[PROVIDED DATA Boundary: Start]

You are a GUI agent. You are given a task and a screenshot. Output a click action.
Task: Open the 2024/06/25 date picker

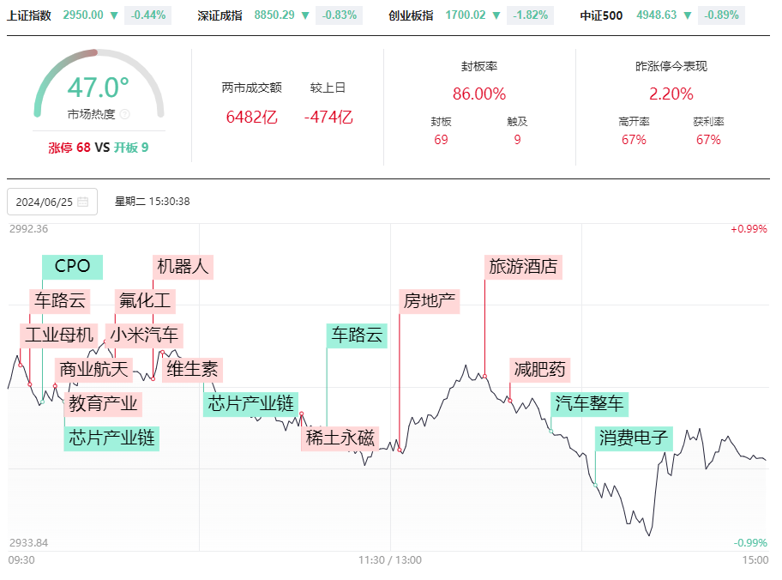pos(52,202)
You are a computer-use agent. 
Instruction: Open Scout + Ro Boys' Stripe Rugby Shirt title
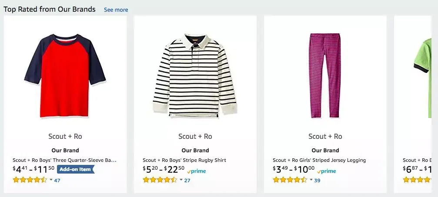tap(184, 160)
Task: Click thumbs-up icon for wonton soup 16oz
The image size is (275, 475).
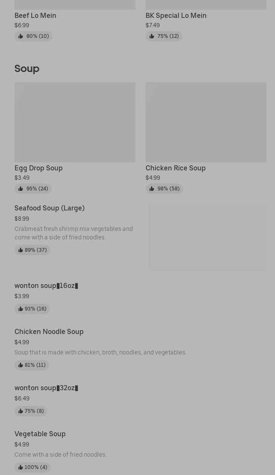Action: [20, 309]
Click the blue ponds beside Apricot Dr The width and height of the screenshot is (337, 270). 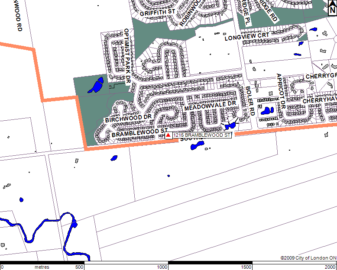266,111
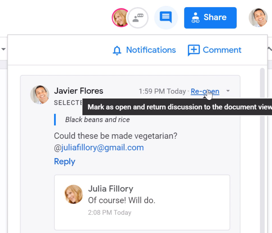Click the show chat icon
Image resolution: width=272 pixels, height=233 pixels.
tap(138, 18)
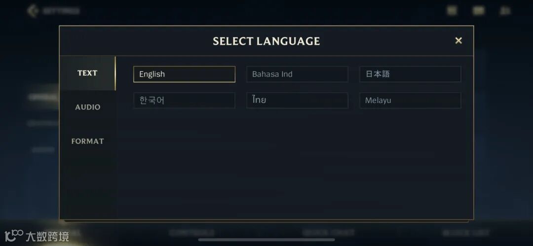Choose the Thai ไทย language option
Screen dimensions: 533x246
[297, 100]
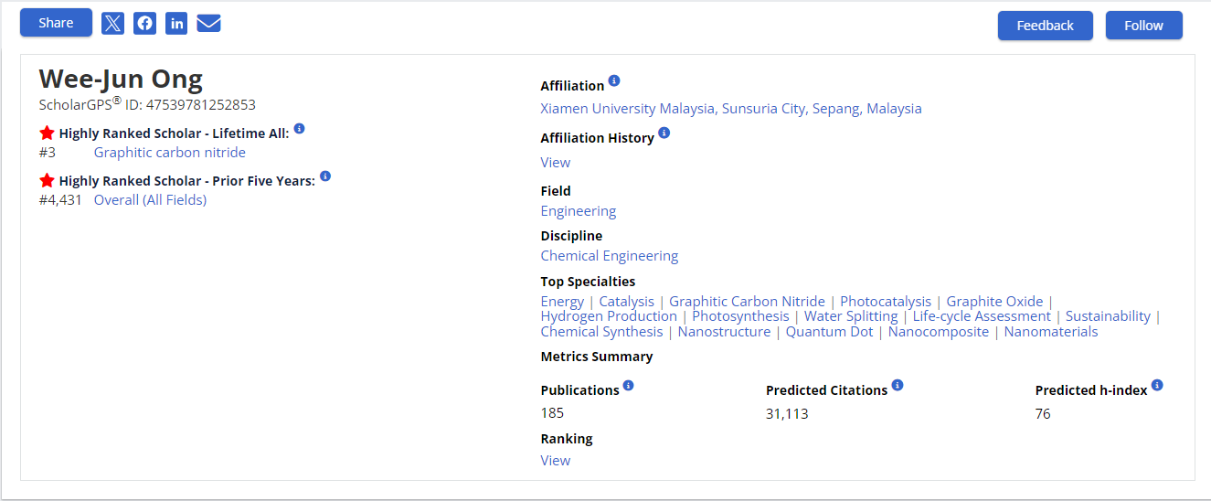Show info for Predicted h-index
Viewport: 1211px width, 501px height.
click(1157, 386)
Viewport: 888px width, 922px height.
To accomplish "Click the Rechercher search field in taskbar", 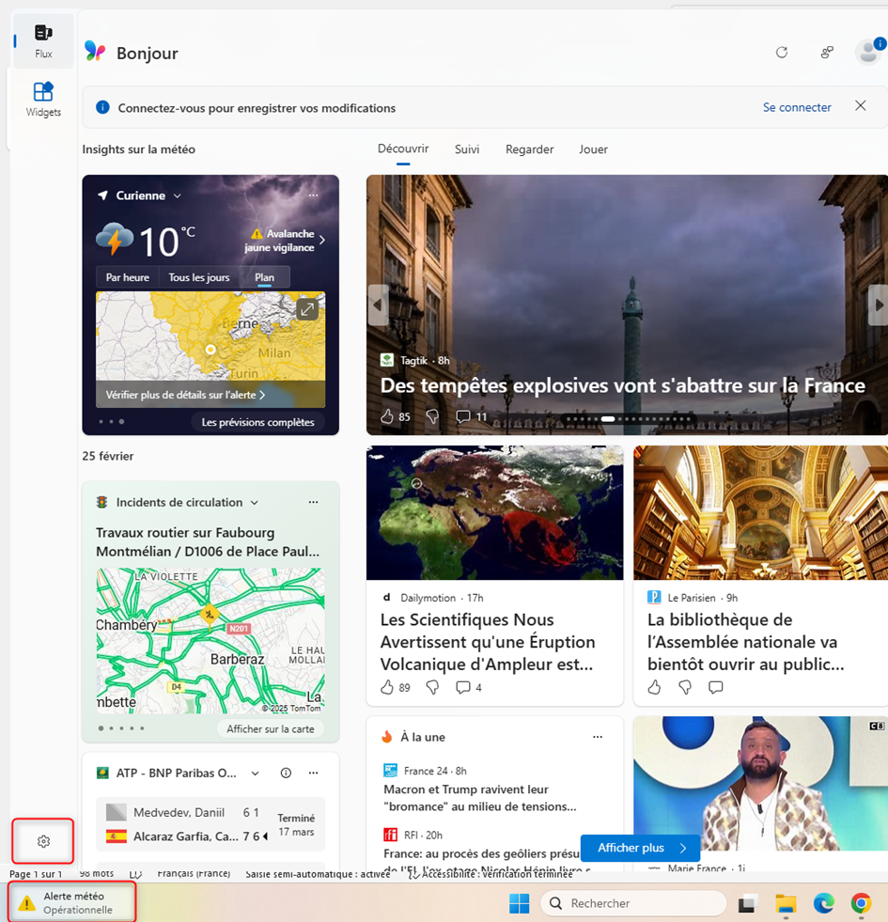I will [634, 903].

[PROVIDED DATA Boundary: End]

[ACTION ITEM] If a line of the material contains the word "agent", pick it out and copy it.

[TASK RESULT]
You are a GUI agent. You are given a task and a screenshot. Output a click action.
You are a computer-use agent. 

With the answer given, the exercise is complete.